The array and the function f can be considered as the resting behaviour of a a deterministic finite state automaton when there is no input.

Minsky's theorem that says any deterministic finite state automaton with no inputs will either cycle or stop ( a cycle where the state does not change). With a bit of thought this is obvious: there are only a finite number of states and eventually the automaton will return to an already visited state. This is the case considered here

A few things are obvious.
  1. The cycles are like magnets. If the system enters a cycle it can't get out. for aa system with a continuous set of states a cycle becomes a set called an attractor.
  2. No two cycles can have any states in common for if they did the next state rule would be ambiguous. In particular a cycle cannot contain a smaller cycle.
  3. Two cycles of different length are distinct

It follows a cycle is a subset of the set of states and the set of cycles is a set of disjoint subsets of the set of states. Not all subsets are cycles.

The number of cycles is at most 2N where N is the number of states. The largest possible cycle is of length N.

One elegant and stupid way to tackle the problem is to list all the subsets and check each to see whether it is a cycle. Don't try this.

The Simple Algorithm

More sensible is to look at each state and see if the transition function generates a cycle. One need only look at N +1 transitions, and if the system is not in the starting state by then it has become trapped in a cycle that does not contain the starting state.

The following python code applies the transition rule for at most N+1 hops from a given starting position and returns every state in the cycle if the starting point is in a cycle and None if the starting point is not in a cycle. It could take a long time (N**2) if the number of states is large, but in any practical case if you are writing a state machine with say a million states you are probably insane (“It never did THAT before”).

There is always a faster algorithm, and I may find it later. Starting at the given state the states traversed are stored in a list. If the system returns to the start state the list is returned. If not the value None is returned.

The simplest algorithm just uses this to collect all cycles and then eliminate duplicates.

def findcycle(self, start, data):
        currentplace = start
     thecycle = [start]
        
     for times in range(1,len(data)):
         currentplace= data[currentplace]
         if currentplace== start:
         return thecycle
         thecycle.append(currentplace)
     return None


Threaded Python code

The simple algorithm can perhaps be speeded up by assigning each potential start point to a separate thread. Threading is painful and Python threading is especially unpleasant but by setting up the problem as a producer-consumer architecture the problems of race conditions and deadlocks can be avoided. The following code was developed from a tutorial example byBeazly,


The code here was written to look like a Map-Reduce problem, so solving it with Hadoop will speed up execution.  

Start with the producer.

Detector is an instance of a class cycledetector that has the findcycle method above . This method checks each state and, if the state is the starting state of a cycle ( a cycle can start at any of its states) a list representing the cycle is placed in the output queue. This is almost identical to a Hadoop map() function in a multiprocessor environment, the difference being that a key is neither needed nor generated and, of course that it runs on a single machine.

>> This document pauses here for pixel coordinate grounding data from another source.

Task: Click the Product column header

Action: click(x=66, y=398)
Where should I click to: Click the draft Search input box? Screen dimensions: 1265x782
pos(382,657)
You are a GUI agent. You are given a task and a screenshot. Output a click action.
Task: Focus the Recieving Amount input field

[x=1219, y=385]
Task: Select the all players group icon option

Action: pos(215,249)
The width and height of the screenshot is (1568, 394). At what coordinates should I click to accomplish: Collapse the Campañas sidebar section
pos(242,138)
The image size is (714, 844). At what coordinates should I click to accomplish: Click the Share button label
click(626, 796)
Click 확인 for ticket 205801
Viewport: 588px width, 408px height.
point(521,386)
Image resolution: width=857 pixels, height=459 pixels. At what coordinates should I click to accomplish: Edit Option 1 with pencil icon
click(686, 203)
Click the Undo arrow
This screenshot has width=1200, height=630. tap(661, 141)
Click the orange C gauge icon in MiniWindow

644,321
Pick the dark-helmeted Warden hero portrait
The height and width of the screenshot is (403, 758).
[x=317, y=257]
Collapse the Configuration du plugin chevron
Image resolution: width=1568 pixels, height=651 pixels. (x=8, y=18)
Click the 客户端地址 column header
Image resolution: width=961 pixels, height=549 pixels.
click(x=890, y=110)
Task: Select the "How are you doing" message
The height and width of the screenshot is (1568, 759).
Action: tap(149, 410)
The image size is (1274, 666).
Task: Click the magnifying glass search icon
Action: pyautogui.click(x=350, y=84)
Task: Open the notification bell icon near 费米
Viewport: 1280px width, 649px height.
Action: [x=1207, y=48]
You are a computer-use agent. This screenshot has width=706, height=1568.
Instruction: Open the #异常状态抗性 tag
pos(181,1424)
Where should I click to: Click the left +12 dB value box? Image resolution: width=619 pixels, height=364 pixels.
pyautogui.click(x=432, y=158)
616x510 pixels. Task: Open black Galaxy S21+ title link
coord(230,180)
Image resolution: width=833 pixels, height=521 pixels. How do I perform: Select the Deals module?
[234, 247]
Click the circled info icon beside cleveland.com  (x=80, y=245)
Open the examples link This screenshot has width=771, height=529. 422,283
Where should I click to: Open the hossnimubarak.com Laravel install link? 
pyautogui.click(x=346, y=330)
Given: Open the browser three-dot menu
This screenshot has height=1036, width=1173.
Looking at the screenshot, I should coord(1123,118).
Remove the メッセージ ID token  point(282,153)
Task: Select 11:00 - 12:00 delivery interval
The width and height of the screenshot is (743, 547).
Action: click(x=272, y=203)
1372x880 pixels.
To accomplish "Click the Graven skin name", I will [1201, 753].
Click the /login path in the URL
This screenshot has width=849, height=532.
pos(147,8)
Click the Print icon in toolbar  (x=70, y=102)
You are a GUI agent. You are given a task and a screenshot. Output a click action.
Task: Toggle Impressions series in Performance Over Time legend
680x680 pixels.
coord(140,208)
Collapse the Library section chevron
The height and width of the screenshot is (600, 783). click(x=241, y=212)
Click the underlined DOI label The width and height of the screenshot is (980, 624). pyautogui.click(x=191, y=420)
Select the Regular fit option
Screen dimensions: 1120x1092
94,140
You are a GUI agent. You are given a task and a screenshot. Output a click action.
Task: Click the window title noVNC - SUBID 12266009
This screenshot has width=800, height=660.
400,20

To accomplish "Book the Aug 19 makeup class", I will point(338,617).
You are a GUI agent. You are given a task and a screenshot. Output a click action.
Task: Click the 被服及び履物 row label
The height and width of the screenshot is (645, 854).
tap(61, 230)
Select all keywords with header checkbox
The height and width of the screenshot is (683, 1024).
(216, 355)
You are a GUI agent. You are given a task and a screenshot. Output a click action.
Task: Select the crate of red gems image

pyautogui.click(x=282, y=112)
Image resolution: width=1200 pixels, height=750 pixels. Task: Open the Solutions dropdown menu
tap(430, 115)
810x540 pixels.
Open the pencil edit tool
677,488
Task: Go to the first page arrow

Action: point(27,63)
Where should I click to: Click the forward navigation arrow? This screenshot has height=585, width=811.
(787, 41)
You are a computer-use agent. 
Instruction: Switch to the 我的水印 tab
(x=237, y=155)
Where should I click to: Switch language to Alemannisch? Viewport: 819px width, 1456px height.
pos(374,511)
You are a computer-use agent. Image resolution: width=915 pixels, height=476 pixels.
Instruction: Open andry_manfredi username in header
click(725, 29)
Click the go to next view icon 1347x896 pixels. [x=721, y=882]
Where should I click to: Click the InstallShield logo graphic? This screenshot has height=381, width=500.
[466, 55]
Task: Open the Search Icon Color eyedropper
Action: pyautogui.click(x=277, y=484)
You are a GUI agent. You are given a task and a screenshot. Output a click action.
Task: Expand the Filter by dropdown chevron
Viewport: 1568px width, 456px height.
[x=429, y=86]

def producer(sequence, output_q):
    detector = cycledetector(sequence)
    for item in sequence:
       thecycle = detector.findcycle(item, sequence)
     if thecycle:
        output_q.put(thecycle)
     return None

The consumer takes a cycle and compares it with all cycles found so far. If it is a new cycle it is added to the list of cycles found so far. Again the codes should be obvious. It uses the fact that no two cycles can share a common state. It is like the reduce() function in the Hadoop Map-Reduce paradigm except for the absence of a key and the fact it is running on a single processor. The results are sent to standard IO but it is a minor matter to store the list where it is available to the main execution thread.

def consumer(input_q,sequence):
    distinctcycles=[]
    while True:
        thecycle = input_q.get()
        # check the cycle against all cycles found so far. 
        #If it is in a cycle
        # then continue. 
        # If the first state of the cycle is in an existing cycle
        # the cycle is not new.
        isnew=True
              for acycle in distinctcycles:
              if thecycle[0] in acycle:
                   isnew=False
                   break
     # add a new cycle to the list of cycles found
     if isnew:
        distinctcycles.append(thecycle)
     print thecycle
     # signal that the task is finished
input_q.task_done()


Now the main code. Again the code should be self explanatory.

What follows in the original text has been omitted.